**Work item:**
Since only the text is wanted, print every entry below exactly and omit the images.

===== Data in this exercise =====

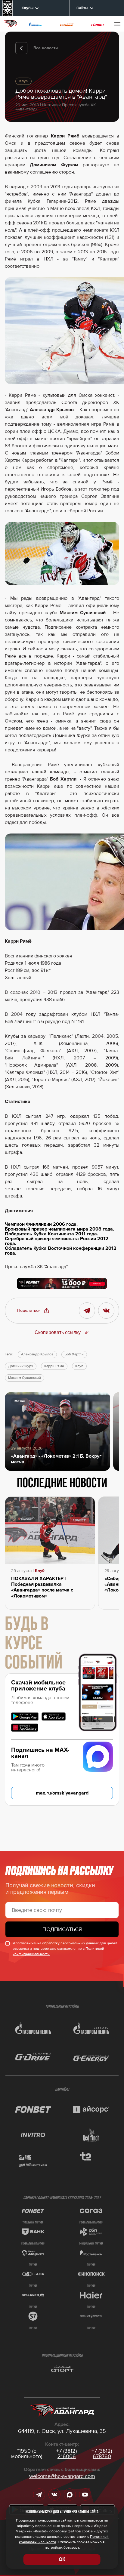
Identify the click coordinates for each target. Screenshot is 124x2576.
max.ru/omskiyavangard (62, 1793)
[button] (33, 1311)
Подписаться (62, 1929)
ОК (62, 2559)
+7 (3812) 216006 (66, 2453)
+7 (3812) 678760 (101, 2453)
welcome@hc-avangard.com (62, 2476)
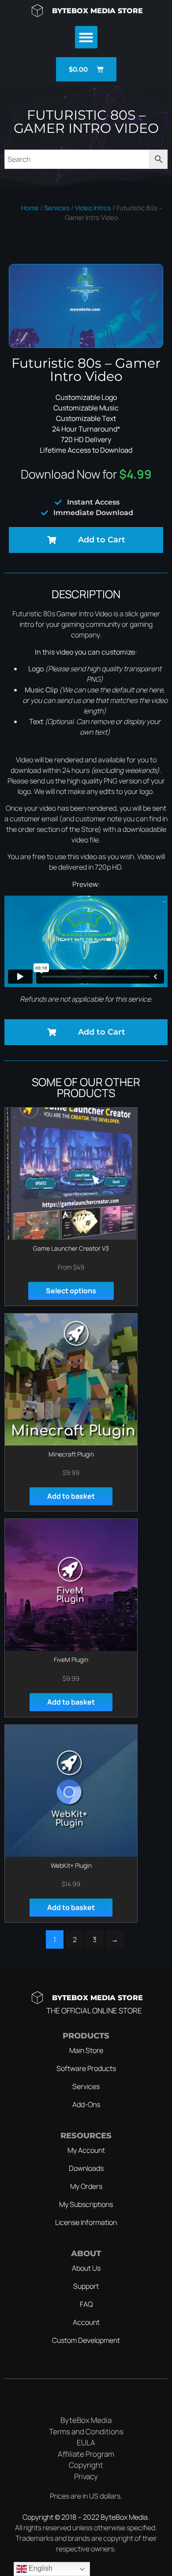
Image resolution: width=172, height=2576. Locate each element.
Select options (71, 1290)
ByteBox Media (124, 2517)
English (39, 2568)
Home (30, 207)
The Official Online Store (94, 2010)
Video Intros (93, 207)
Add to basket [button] (71, 1496)
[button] (86, 37)
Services (57, 207)
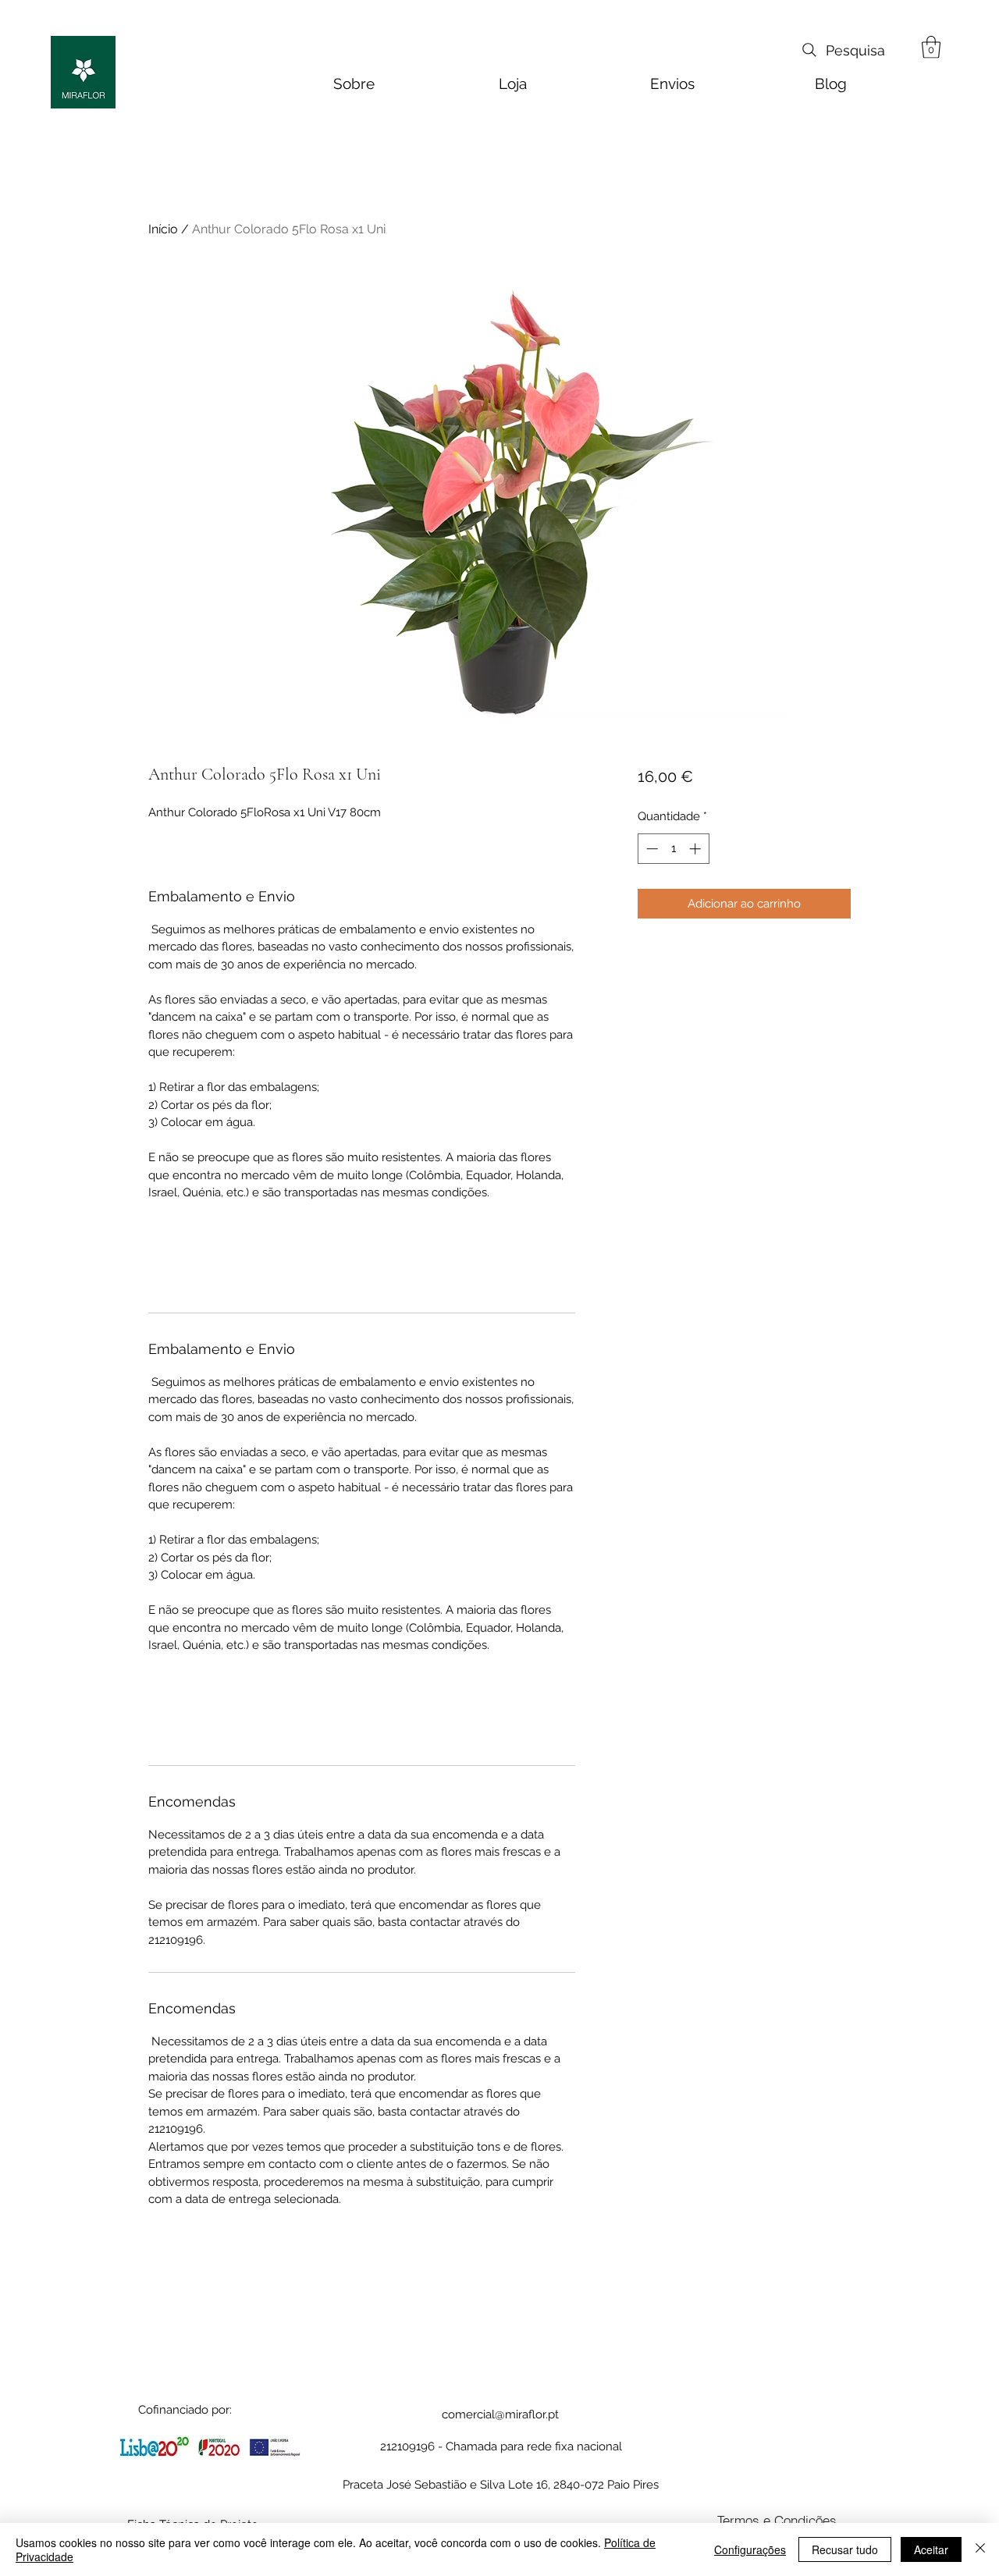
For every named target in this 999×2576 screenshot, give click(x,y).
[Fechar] (980, 2549)
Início (163, 229)
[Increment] (696, 848)
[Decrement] (650, 848)
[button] (931, 47)
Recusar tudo (845, 2549)
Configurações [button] (750, 2549)
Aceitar (931, 2549)
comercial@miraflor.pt (500, 2414)
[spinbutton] (673, 848)
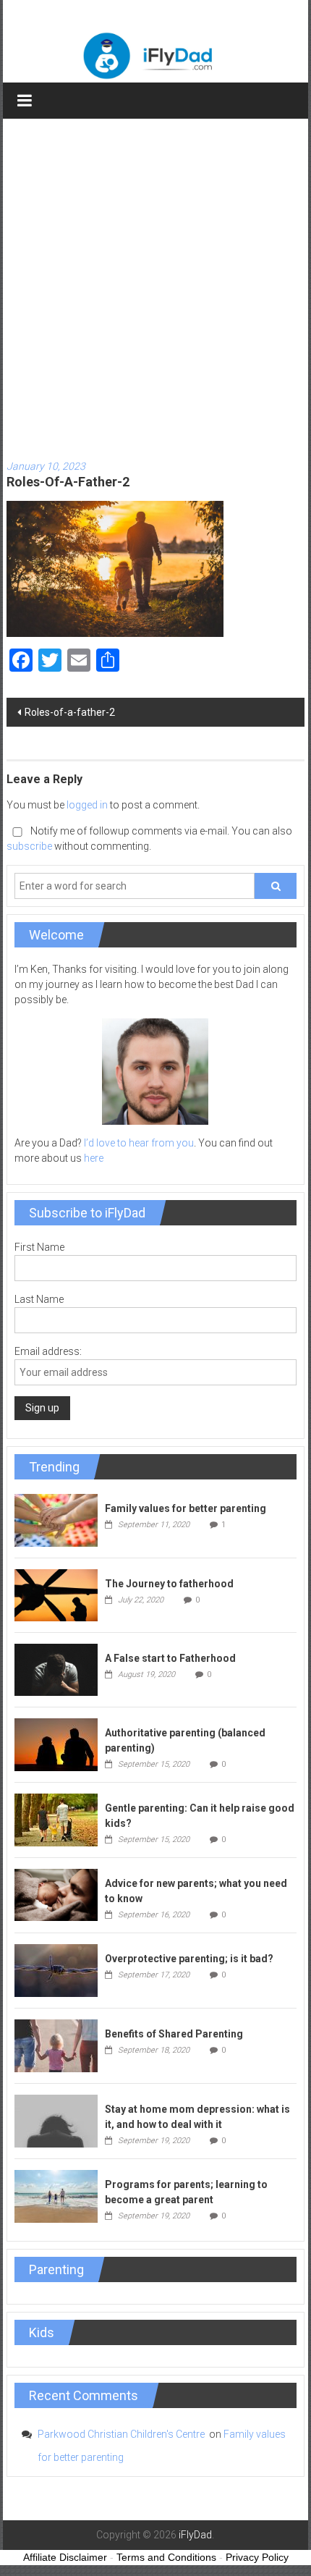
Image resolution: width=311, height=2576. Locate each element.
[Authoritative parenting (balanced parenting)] (56, 1743)
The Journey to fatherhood (169, 1583)
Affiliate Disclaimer (65, 2557)
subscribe (29, 846)
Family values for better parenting (185, 1508)
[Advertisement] (155, 281)
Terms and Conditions (166, 2557)
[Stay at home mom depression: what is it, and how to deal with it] (56, 2120)
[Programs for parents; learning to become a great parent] (56, 2195)
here (93, 1158)
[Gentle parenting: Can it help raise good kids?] (56, 1819)
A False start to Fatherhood (170, 1658)
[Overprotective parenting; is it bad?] (56, 1969)
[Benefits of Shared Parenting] (56, 2045)
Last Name (39, 1299)
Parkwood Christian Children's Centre (122, 2434)
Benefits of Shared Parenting (174, 2034)
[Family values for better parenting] (56, 1520)
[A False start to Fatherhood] (56, 1669)
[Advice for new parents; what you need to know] (56, 1894)
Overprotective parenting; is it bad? (189, 1958)
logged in (87, 805)
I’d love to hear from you (139, 1143)
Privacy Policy (257, 2557)
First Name (39, 1247)
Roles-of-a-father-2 (70, 712)
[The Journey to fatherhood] (56, 1594)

=====

**Output for this exercise:**
Identify the click coordinates for each target. Screenshot is 124x2576.
max.ru/omskiyavangard (62, 1793)
[button] (33, 1311)
Подписаться (62, 1929)
ОК (62, 2559)
+7 (3812) 216006 (66, 2453)
+7 (3812) 678760 (101, 2453)
welcome@hc-avangard.com (62, 2476)
Image resolution: width=172, height=2576. Locate each element.
Select options (71, 1290)
ByteBox Media (124, 2517)
English (39, 2568)
Home (30, 207)
The Official Online Store (94, 2010)
Video Intros (93, 207)
Add to basket [button] (71, 1496)
[button] (86, 37)
Services (57, 207)
For every named target in this 999×2576 screenshot, give click(x,y).
[Fechar] (980, 2549)
Início (163, 229)
[Increment] (696, 848)
[Decrement] (650, 848)
[button] (931, 47)
Recusar tudo (845, 2549)
Configurações [button] (750, 2549)
Aceitar (931, 2549)
comercial@miraflor.pt (500, 2414)
[spinbutton] (673, 848)
Image resolution: width=311, height=2576. Locate each element.
[Authoritative parenting (balanced parenting)] (56, 1743)
The Journey to fatherhood (169, 1583)
Affiliate Disclaimer (65, 2557)
subscribe (29, 846)
Family values for better parenting (185, 1508)
[Advertisement] (155, 281)
Terms and Conditions (166, 2557)
[Stay at home mom depression: what is it, and how to deal with it] (56, 2120)
[Programs for parents; learning to become a great parent] (56, 2195)
here (93, 1158)
[Gentle parenting: Can it help raise good kids?] (56, 1819)
A False start to Fatherhood (170, 1658)
[Overprotective parenting; is it bad?] (56, 1969)
[Benefits of Shared Parenting] (56, 2045)
Last Name (39, 1299)
Parkwood Christian Children's Centre (122, 2434)
Benefits of Shared Parenting (174, 2034)
[Family values for better parenting] (56, 1520)
[A False start to Fatherhood] (56, 1669)
[Advice for new parents; what you need to know] (56, 1894)
Overprotective parenting; is it bad? (189, 1958)
logged in (87, 805)
I’d love to hear from you (139, 1143)
Privacy Policy (257, 2557)
First Name (39, 1247)
Roles-of-a-father-2 (70, 712)
[The Journey to fatherhood] (56, 1594)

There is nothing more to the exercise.